Task to carry out.
Below are the entries to work from; restate word for word the portion that opens with the line containing "Click the Destination" and closes with the line containing "Select Marco Stagnitta's", keeping both.

Dataset entries.
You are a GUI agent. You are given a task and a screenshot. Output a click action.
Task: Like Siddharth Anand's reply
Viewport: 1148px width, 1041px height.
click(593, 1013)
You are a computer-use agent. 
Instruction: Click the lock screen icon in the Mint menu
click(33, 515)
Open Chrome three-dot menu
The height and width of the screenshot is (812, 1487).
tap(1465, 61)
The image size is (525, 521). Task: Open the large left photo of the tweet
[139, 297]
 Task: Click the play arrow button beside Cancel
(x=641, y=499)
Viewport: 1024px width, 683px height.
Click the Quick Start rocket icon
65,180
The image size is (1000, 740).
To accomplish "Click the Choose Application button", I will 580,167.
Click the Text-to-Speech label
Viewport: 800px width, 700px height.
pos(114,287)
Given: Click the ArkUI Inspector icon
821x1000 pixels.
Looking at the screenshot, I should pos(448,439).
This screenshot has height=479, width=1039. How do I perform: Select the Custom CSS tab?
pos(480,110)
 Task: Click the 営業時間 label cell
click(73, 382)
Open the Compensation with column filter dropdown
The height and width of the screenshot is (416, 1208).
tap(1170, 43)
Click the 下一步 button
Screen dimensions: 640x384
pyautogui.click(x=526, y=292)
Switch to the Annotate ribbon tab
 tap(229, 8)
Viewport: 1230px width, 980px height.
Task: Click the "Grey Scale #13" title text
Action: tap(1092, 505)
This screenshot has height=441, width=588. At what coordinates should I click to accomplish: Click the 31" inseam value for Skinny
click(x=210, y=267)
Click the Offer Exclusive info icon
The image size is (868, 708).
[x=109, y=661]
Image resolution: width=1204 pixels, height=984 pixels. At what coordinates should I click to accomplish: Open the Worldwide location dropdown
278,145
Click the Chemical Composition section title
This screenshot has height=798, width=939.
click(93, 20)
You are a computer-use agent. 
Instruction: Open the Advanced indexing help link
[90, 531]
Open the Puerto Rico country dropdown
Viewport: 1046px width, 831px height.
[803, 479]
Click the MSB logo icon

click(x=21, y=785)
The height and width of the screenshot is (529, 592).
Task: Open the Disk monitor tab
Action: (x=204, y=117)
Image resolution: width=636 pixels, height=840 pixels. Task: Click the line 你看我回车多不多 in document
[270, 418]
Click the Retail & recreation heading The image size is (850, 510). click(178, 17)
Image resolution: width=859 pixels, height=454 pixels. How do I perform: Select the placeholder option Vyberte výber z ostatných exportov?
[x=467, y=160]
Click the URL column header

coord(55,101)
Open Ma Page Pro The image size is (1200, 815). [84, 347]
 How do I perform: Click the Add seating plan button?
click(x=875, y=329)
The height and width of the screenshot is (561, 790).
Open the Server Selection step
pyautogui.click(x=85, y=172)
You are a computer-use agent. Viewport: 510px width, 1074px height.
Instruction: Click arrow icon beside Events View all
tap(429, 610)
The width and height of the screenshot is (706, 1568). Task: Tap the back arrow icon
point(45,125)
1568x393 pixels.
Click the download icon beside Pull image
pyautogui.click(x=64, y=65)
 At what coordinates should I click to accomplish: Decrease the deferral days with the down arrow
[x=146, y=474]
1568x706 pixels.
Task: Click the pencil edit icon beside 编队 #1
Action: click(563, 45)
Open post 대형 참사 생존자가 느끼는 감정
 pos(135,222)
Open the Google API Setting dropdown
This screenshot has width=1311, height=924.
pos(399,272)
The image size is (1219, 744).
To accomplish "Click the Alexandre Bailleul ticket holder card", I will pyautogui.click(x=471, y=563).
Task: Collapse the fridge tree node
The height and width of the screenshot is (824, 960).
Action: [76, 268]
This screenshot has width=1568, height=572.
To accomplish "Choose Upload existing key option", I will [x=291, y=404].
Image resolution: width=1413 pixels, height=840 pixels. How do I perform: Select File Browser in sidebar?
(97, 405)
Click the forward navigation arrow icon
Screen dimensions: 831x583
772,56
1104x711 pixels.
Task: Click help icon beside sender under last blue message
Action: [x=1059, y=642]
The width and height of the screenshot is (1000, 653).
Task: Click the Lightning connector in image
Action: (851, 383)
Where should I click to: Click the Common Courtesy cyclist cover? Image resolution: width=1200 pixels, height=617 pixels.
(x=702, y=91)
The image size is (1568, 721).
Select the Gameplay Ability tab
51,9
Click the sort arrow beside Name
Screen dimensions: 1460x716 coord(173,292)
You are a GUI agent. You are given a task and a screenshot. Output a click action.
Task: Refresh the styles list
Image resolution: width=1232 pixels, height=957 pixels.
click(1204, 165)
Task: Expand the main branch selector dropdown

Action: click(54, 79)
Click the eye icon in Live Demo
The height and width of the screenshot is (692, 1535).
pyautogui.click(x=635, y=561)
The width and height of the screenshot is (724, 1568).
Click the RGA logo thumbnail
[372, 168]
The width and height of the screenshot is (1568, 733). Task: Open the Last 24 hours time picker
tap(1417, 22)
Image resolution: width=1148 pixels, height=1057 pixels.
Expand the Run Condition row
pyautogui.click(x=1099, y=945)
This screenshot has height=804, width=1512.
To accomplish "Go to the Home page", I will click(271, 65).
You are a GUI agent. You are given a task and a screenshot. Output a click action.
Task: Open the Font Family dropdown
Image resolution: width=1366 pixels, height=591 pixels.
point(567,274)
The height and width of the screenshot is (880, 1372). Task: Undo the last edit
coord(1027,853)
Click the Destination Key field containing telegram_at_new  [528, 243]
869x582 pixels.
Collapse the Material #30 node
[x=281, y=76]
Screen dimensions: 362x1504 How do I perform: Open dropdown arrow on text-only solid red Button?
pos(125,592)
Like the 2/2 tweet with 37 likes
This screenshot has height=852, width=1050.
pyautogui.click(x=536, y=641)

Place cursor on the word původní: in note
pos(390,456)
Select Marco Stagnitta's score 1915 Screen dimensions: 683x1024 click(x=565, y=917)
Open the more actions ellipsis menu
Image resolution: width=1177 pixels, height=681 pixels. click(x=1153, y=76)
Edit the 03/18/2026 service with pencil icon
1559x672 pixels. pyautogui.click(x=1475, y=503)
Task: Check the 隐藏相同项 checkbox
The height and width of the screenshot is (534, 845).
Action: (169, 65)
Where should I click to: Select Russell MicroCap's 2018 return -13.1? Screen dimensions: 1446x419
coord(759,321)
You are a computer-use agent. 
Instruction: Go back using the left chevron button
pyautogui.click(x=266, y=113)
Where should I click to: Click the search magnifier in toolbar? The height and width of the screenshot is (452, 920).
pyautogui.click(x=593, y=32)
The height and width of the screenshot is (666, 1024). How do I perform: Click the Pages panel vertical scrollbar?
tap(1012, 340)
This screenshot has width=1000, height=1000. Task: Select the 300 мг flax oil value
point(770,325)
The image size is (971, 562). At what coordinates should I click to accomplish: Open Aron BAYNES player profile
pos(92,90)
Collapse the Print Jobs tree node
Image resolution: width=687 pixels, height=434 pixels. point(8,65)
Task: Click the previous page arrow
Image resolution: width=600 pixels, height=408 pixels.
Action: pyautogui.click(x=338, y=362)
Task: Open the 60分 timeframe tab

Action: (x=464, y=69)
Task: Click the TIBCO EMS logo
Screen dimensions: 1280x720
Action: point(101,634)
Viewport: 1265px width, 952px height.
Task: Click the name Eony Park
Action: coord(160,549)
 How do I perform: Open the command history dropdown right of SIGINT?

Response area.
Click the Destination Key field containing telegram_at_new  [528, 243]
869x582 pixels.
Collapse the Material #30 node
[x=281, y=76]
Screen dimensions: 362x1504 How do I perform: Open dropdown arrow on text-only solid red Button?
pos(125,592)
Like the 2/2 tweet with 37 likes
This screenshot has height=852, width=1050.
pyautogui.click(x=536, y=641)

Place cursor on the word původní: in note
pos(390,456)
Select Marco Stagnitta's score 1915 Screen dimensions: 683x1024 click(x=565, y=917)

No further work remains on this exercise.